Start of Provided data
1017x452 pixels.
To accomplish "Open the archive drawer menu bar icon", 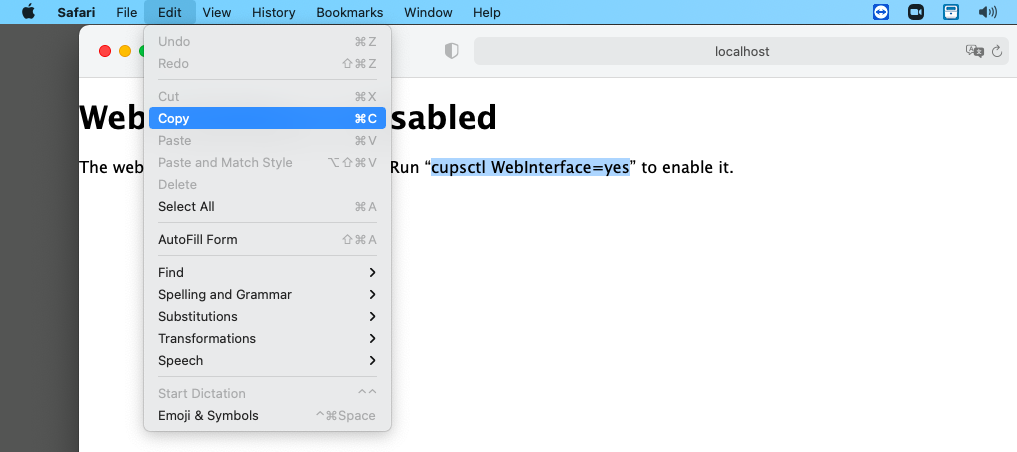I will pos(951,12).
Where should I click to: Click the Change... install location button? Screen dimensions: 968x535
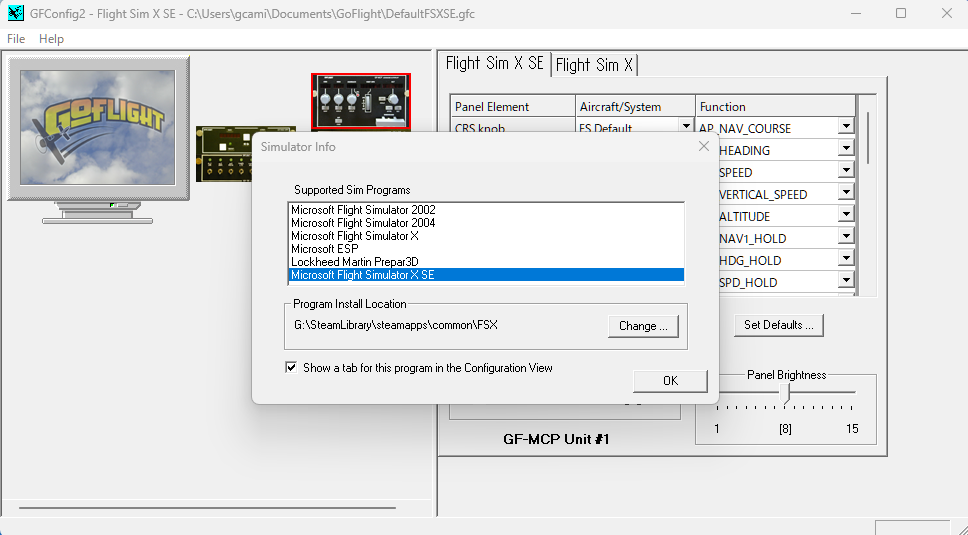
End of Provided data
Start of Provided data
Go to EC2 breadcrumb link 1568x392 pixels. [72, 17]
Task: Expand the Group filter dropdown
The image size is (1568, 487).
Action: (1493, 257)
End of Provided data
## Assigned task
Scan the data above for the word "pixels" and report every line where it is found.

## Solution below
1017x452 pixels.
Go to EC2 breadcrumb link 1568x392 pixels. [72, 17]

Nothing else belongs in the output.